━━━━━ EXERCISE PASSAGE ━━━━━

Semantic Compliance® uses Web 3.0 architecture, methods, and technology to deliver regulatory reporting for financial institutions.
Conventional compliance architecture has many components, such as requirements and data management, ETL, and rules processing. The problem is that each element has its own way of representing and storing the metadata. As a result, we need numerous mappings and transformations to obtain a holistic picture of the data item, its regulatory requirement, and its data source.
The Semantic Web is part of a third-generation Web 3.0, where information is stored in a way that computers and humans can understand. The World Wide Web Consortium (W3C) has released standards for common data formats and exchange protocols, particularly the Resource Description Framework (RDF).
In RDF, information about resources is stored as simple triples of subject-predicate-object.
Ontology Web Language (OWL) standard extends RDF with semantics for classes, properties, and individuals.
While there are many components in a semantic compliance architecture, the difference from conventional approaches is that all components store their information with RDF/OWL within the ontology. Data, model, transformations, business rules, requirements, mapping, and lineage—everything is a triple.
The bio and Medical domains have mastered complexity using Semantic Web technologies. The GENE ontology is a prominent example. Research, clinical, and, increasingly, medical information is stored and exchanged in RDF/OWL.
Regulatory compliance crosses the domains of Finance and Legal.
Just like W3C sets standards for the technical part, Open Source domain ontologies standardize the definition of the content:
- The Financial Industry Business Ontology (FIBO) is a collaboration between the Enterprise Data Management Council and the Object Management Group.
FIBO holds the financial information and reference data. - The Legal Knowledge Interchange Format (LKIF), a European Union project, models legal rules found in legislation and regulations.

━━━━━

TASK TO CARRY OUT:
Could you copy the semantic compliance passage from the words "Just like W3C" through "legislation and regulations.", swapping "European Union" for "EU"? The collected data has nothing to do with this exercise.

━━━━━ GIVEN DATA ━━━━━

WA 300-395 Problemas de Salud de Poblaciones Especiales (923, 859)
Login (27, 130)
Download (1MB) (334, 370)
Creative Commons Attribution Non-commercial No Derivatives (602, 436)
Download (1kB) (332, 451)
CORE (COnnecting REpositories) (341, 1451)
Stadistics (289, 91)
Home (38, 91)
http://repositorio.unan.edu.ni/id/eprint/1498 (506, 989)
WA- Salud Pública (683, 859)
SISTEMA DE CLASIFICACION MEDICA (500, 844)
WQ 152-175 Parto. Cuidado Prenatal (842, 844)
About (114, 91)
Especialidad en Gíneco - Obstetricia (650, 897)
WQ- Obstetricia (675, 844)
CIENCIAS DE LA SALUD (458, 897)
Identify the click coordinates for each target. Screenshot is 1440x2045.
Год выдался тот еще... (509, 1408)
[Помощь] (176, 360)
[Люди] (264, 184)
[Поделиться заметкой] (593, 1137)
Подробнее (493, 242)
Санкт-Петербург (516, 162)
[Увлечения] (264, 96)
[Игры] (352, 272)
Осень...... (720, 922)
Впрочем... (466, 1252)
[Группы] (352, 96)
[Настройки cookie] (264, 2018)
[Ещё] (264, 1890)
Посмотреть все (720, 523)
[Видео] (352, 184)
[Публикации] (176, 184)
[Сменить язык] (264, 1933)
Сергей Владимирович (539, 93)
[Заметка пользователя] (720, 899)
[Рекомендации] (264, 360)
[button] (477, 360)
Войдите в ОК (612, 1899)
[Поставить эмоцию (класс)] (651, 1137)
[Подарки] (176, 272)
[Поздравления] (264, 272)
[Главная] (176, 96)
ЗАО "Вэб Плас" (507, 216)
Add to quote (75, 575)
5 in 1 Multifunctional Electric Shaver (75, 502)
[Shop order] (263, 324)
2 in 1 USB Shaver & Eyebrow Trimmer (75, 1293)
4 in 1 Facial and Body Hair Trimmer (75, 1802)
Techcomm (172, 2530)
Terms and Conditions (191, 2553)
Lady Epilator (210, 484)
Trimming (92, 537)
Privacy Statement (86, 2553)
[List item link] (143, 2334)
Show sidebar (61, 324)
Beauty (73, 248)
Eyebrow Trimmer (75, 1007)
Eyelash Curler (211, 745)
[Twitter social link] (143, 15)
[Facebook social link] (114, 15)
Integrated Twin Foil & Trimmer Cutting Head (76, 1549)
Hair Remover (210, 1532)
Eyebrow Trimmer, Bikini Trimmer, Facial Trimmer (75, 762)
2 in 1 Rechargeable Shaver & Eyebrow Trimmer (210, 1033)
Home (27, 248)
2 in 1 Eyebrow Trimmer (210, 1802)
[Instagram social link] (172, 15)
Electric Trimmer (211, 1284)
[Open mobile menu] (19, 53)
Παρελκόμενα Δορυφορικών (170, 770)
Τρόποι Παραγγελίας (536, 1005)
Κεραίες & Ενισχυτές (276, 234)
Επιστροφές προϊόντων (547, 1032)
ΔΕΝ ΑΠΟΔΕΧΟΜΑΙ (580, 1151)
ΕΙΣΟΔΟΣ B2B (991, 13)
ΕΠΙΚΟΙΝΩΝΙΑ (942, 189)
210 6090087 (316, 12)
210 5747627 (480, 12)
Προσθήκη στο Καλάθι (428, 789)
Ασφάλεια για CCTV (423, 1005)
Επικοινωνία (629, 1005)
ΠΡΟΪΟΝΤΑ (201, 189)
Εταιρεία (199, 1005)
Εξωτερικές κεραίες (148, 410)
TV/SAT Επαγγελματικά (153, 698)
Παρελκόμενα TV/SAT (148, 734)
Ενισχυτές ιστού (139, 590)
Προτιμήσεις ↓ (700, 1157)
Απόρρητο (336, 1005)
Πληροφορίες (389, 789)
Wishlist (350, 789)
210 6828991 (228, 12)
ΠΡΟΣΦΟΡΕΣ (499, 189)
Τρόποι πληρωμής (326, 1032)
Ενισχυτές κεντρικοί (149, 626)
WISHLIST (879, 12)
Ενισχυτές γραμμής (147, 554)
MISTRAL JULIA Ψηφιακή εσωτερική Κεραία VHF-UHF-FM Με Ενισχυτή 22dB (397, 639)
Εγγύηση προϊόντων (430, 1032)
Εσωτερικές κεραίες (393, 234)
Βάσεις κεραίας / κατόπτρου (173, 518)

━━━━━

RESULT FOR THIS EXERCISE:
Just like W3C sets standards for the technical part, Open Source domain ontologies standardize the definition of the content:
- The Financial Industry Business Ontology (FIBO) is a collaboration between the Enterprise Data Management Council and the Object Management Group.
FIBO holds the financial information and reference data. - The Legal Knowledge Interchange Format (LKIF), a EU project, models legal rules found in legislation and regulations.